Ася могла пойти на другую остановку, откуда не было бы видно того места, но задумалась и по привычке повернула туда, где было ближе. Оттуда, где стояла Ася, не было видно дыма и было совсем не похоже, что внутри этого здания – жадная горячая дыра. Когда-то здесь была кондитерская фабрика. Мама училась в школе рядом и говорила, что раньше в этом районе постоянно пахло шоколадом. А теперь – дымом, и снег был словно не снег, а пепел, и, когда Ася почесала щеку, ей показалось, что ее собственные руки тоже пахнут дымом и пеплом.

Около здания стояли люди. Ася подошла ближе и увидела, что они окружают мемориал, сложенный из цветов, фотографий и игрушек. Ася одновременно и хотела уйти, и не могла уйти. Она тихонько встала сбоку, за чужими спинами: надо было отбыть здесь свое, отстоять. Это знак уважения и скорби. Постоять со всеми, в общем кругу, в общей боли, рядом с этим зданием, которое с виду целое, а в глубине до сих пор тлеет. С которого, как в мирное время, смотрят вывески: 3D-кинотеатр, фитнесцентр, контактный зоопарк. И кажется, что все, кто здесь собрался, могут плакать, а она, Ася, – нет. Она была словно хрустальная фигурка с трещиной, вроде бы незаметной, но чуть подвинуть – и разобьется вдребезги. И не слезы у нее, а стеклянный песок: резь такая – глаз не открыть.

Надо, наверное, цветы купить, промелькнуло в голове, обязательно надо цветы. «Не уходи, – говорило ей что-то внутри. – Оставайся здесь. Ты еще не всё. Ты здесь нужна». А через некоторое время стало яснее ясного: теперь цветы. Хорошо бы мягкую игрушку, хотя бы маленькую. Но денег в рюкзаке хватит только на цветы.

Ася перешла через дорогу, купила четыре гвоздики у самой маленькой бабушки, замотанной в странное тряпье, вернулась и, чтобы не протискиваться к мемориалу через толпу, оставила цветы на скамейке сбоку. Там было уже много цветов, и горели маленькие свечи, и рвались в небо связанные гроздью белые воздушные шары.
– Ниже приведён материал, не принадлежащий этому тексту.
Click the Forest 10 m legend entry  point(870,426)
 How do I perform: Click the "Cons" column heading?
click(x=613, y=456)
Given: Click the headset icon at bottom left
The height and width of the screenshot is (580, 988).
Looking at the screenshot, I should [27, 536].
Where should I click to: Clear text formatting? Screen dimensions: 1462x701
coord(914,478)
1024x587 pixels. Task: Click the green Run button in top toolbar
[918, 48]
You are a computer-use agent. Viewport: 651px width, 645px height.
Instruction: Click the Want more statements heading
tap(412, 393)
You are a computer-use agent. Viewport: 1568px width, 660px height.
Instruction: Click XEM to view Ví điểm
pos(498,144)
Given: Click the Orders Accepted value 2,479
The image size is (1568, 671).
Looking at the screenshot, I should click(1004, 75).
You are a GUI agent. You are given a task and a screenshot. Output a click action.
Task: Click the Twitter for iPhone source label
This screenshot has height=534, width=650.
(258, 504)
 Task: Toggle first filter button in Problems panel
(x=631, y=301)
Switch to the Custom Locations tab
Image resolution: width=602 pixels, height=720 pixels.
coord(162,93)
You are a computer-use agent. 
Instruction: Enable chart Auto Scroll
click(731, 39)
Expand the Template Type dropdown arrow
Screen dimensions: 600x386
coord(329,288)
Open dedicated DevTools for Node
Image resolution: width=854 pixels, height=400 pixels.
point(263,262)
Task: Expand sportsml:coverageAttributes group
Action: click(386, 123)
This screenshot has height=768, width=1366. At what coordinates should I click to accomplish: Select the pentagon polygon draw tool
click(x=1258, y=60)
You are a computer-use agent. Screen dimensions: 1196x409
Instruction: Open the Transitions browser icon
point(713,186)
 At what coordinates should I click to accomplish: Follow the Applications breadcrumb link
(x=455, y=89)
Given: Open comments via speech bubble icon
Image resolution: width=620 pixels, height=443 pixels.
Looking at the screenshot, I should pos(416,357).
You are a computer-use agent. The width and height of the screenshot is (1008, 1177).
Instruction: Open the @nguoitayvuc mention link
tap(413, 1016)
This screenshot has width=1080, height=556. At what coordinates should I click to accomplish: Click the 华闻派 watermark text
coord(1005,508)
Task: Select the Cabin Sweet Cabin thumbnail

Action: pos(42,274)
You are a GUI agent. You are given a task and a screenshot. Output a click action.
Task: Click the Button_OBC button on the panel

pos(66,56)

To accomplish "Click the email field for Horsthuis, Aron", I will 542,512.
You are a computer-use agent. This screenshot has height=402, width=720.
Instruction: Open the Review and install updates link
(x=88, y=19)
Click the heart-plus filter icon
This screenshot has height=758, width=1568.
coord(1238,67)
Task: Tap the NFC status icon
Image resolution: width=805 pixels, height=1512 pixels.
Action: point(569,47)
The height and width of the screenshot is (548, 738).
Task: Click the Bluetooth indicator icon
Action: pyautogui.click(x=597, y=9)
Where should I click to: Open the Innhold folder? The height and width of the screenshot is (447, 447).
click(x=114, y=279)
Она оглянулась на мемориал, быстро окинула взглядом фотографии: красивые, живые, радостные лица. Сколько хорошего у них еще могло произойти в жизни, а теперь не случится. Сколько любви они могли еще принести в наш мир. Лешки среди них, кажется, не было. Асе было стыдно их разглядывать, выискивать Лешку – казалось, что она виновата. Она не могла быть ни в чем перед ними виновата, но не могла избавиться от этого чувства. Потому что ей было холодно, ветер продул уши и застудил лодыжки, потому что хотелось поесть горячей еды, выпить кофе, надеть что-нибудь на голову, вернуться домой, лечь в ванну и слушать музыку, и, сколько получится, не думать о том, что пишут в социальных сетях и о чем говорили в школе.

Ася шла домой пешком, и, хотя ушла уже далеко, ей по-прежнему казалось, что спину обдает жаром, и в груди жгло, и под вéками, и в горле. Здание горело, и вместе с ним горели те, чьи родные остались внутри, а ожоги оставались у всех, кто стоял рядом.